» To do
When you reach the line that contains "Given: Close the Command Prompt window" in the data below, start reproducing lines exactly, and stop after the line that contains "Select the resistor symbol R27 10K".

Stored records
#####
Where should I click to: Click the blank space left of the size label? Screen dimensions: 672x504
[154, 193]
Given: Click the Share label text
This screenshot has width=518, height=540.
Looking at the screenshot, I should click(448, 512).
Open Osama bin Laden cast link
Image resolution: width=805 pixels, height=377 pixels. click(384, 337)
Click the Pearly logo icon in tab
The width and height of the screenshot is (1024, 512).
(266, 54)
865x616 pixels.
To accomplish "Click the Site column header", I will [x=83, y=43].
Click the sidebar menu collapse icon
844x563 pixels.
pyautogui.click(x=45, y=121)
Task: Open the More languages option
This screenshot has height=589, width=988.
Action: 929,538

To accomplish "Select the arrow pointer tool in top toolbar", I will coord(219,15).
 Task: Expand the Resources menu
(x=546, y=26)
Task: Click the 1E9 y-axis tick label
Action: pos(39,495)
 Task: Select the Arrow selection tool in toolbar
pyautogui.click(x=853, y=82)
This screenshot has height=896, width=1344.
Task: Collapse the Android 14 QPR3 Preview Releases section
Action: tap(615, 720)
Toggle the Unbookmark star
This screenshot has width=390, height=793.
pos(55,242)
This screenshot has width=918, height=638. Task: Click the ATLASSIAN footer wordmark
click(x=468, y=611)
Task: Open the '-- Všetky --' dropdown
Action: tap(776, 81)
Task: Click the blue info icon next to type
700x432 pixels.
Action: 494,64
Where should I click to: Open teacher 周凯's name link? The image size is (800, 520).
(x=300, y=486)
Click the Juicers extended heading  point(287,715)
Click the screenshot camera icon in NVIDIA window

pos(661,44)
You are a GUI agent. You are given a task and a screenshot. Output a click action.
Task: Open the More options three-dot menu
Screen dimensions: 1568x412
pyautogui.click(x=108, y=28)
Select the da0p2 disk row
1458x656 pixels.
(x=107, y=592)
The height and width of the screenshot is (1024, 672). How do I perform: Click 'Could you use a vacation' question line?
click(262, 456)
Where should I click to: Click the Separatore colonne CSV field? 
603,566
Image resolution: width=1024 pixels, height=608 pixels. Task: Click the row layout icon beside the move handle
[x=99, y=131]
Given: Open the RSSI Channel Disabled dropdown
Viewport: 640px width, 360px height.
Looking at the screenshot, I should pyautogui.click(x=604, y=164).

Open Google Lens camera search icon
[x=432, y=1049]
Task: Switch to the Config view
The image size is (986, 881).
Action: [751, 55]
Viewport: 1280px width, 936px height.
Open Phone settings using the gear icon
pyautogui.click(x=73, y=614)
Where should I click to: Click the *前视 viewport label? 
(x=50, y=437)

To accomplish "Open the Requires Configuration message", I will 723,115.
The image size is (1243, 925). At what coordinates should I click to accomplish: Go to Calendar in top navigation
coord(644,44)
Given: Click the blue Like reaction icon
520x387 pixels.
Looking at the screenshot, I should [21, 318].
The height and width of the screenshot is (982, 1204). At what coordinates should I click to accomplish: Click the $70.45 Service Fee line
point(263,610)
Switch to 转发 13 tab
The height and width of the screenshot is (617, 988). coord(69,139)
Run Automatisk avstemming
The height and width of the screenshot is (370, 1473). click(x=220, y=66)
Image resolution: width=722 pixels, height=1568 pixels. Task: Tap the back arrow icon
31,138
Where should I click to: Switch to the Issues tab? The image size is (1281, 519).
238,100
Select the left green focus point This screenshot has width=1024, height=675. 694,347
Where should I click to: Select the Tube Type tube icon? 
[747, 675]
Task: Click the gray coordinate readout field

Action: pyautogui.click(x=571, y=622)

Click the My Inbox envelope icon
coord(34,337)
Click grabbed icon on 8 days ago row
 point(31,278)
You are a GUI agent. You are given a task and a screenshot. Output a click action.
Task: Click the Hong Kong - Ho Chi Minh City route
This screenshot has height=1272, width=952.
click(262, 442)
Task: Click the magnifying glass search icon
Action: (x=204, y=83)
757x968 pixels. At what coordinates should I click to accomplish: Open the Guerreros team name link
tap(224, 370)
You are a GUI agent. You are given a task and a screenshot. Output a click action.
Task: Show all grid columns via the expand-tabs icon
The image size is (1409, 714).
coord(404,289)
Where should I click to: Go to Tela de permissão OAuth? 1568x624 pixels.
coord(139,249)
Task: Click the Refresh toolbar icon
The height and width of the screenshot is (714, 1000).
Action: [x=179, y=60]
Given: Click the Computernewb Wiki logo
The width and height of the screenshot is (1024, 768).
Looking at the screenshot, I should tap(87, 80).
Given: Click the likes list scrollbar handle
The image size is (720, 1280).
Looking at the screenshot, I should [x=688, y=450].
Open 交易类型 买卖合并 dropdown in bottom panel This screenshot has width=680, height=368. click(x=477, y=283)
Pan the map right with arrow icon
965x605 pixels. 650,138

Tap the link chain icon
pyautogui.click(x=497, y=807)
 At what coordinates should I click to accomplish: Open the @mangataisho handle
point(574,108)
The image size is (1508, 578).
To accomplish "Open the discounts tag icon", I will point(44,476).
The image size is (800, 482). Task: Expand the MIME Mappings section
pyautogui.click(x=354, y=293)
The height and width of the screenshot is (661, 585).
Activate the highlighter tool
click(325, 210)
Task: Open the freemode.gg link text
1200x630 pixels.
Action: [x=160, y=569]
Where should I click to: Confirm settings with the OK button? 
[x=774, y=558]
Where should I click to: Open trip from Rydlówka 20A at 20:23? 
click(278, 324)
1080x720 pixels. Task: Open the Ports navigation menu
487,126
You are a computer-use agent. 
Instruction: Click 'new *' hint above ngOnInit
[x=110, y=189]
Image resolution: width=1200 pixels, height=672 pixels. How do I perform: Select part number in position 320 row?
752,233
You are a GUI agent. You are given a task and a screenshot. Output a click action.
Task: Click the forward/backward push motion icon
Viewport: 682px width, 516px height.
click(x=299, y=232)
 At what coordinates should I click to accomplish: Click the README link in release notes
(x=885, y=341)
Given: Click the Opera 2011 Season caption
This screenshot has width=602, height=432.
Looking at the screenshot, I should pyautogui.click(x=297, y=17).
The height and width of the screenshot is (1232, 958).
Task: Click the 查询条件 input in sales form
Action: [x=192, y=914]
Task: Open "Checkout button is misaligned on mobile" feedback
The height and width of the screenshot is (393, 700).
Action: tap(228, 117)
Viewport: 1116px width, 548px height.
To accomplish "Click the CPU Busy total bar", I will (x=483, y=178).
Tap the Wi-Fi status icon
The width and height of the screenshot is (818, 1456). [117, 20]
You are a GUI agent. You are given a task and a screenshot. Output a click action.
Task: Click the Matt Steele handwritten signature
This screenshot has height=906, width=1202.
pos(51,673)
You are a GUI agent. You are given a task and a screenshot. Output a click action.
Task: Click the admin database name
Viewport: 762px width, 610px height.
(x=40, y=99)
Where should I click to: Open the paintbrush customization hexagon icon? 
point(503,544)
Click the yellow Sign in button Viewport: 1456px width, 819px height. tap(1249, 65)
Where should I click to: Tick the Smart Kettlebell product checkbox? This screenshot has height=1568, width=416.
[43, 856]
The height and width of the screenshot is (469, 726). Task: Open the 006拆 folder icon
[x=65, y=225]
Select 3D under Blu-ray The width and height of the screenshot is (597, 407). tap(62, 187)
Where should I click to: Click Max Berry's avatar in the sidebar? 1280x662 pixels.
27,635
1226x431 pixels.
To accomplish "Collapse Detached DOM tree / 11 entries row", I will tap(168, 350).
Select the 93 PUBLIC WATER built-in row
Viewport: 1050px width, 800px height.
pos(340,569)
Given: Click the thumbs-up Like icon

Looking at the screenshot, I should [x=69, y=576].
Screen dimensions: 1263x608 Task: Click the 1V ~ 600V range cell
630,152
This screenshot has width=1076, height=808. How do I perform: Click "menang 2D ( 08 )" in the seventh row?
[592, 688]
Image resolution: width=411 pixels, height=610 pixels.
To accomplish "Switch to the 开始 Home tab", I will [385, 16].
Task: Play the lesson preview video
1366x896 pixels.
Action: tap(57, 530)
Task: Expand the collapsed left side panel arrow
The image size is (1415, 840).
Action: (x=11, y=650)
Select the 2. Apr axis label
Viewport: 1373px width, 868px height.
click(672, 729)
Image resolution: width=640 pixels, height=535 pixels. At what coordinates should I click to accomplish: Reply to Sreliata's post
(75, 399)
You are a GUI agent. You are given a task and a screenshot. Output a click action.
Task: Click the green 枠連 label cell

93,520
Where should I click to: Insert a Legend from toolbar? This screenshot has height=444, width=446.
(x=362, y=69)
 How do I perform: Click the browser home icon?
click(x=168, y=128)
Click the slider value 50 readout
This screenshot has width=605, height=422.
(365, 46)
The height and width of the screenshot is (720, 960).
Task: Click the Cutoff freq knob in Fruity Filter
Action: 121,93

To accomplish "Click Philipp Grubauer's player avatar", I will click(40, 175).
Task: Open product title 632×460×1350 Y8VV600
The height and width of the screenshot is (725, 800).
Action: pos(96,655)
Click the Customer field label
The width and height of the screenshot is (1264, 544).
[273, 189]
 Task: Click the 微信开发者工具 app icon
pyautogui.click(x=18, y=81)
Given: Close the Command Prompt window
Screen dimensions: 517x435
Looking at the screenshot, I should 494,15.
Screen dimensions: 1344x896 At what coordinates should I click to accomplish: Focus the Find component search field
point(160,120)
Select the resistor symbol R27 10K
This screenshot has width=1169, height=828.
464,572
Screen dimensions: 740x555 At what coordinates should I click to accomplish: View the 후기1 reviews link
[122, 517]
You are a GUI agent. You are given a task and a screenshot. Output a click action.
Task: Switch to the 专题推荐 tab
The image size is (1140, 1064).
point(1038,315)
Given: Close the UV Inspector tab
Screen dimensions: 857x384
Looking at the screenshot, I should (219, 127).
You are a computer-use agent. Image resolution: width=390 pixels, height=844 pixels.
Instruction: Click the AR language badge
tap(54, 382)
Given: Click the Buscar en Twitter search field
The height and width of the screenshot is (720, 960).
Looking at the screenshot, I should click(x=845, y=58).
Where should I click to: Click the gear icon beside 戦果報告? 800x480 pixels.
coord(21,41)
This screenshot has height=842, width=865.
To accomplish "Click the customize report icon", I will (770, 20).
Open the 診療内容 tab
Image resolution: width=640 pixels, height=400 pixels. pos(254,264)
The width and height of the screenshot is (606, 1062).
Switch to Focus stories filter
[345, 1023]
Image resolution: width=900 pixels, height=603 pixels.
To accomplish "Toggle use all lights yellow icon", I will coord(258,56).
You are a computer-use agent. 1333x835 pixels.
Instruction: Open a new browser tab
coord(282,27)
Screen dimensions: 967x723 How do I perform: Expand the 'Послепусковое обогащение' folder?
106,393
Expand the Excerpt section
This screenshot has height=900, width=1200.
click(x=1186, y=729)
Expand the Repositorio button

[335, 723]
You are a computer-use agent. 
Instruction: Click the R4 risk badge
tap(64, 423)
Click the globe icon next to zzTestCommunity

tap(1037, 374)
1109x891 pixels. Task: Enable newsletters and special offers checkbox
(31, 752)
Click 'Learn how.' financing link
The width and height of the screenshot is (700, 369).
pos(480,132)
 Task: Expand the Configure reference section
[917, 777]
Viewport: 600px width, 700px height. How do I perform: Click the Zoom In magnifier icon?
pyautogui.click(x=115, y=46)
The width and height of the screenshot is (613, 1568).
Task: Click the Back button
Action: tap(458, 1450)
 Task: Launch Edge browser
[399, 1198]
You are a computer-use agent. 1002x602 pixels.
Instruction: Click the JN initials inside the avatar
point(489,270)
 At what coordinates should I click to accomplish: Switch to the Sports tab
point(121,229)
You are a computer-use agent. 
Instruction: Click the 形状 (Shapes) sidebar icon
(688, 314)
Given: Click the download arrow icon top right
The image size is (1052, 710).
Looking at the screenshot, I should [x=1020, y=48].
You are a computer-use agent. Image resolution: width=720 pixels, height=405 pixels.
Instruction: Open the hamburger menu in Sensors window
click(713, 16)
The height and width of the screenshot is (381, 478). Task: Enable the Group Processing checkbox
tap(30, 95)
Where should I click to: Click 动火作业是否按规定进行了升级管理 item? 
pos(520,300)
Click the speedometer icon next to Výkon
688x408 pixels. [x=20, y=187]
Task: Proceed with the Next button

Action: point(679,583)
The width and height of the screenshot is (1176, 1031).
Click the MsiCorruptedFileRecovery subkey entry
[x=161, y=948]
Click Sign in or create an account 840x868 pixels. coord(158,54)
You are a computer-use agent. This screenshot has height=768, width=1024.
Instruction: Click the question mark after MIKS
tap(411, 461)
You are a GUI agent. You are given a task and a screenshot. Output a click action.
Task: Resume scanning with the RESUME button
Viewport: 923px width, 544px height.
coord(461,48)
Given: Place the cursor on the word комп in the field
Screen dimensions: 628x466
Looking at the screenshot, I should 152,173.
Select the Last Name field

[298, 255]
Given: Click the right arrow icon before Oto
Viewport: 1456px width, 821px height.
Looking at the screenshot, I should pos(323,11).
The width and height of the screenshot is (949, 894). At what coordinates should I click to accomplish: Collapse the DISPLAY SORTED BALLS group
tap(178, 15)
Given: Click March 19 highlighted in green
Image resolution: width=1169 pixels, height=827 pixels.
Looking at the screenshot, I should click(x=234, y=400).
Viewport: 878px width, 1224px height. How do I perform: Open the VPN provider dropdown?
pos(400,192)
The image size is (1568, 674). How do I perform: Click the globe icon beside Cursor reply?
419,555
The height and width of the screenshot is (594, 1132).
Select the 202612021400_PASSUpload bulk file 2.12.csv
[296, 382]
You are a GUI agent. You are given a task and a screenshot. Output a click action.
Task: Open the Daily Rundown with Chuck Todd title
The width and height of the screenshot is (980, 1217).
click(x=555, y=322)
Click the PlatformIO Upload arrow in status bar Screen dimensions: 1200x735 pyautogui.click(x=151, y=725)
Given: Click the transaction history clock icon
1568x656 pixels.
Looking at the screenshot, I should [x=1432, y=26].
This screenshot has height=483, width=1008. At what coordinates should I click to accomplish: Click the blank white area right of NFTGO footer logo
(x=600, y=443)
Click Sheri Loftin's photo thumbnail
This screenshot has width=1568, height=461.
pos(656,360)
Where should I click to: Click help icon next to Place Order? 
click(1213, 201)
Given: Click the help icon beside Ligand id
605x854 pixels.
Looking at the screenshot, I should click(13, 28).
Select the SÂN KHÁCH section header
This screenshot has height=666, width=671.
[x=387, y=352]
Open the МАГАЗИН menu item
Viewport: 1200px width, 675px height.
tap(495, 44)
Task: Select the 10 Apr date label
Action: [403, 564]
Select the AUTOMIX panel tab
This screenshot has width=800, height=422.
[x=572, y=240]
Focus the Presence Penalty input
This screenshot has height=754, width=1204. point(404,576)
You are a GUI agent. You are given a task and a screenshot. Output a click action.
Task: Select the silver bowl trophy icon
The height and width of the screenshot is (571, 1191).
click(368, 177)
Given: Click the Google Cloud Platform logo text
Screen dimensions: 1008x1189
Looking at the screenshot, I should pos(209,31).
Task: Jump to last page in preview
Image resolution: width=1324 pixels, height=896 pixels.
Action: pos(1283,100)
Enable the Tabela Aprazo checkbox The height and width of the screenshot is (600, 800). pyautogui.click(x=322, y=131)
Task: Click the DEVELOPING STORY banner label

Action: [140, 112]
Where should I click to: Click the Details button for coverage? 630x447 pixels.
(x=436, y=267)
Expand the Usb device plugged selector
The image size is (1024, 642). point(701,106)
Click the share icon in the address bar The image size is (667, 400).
#####
» Answer for the task
Given: Close the Command Prompt window
Screen dimensions: 517x435
Looking at the screenshot, I should 494,15.
Screen dimensions: 1344x896 At what coordinates should I click to accomplish: Focus the Find component search field
point(160,120)
Select the resistor symbol R27 10K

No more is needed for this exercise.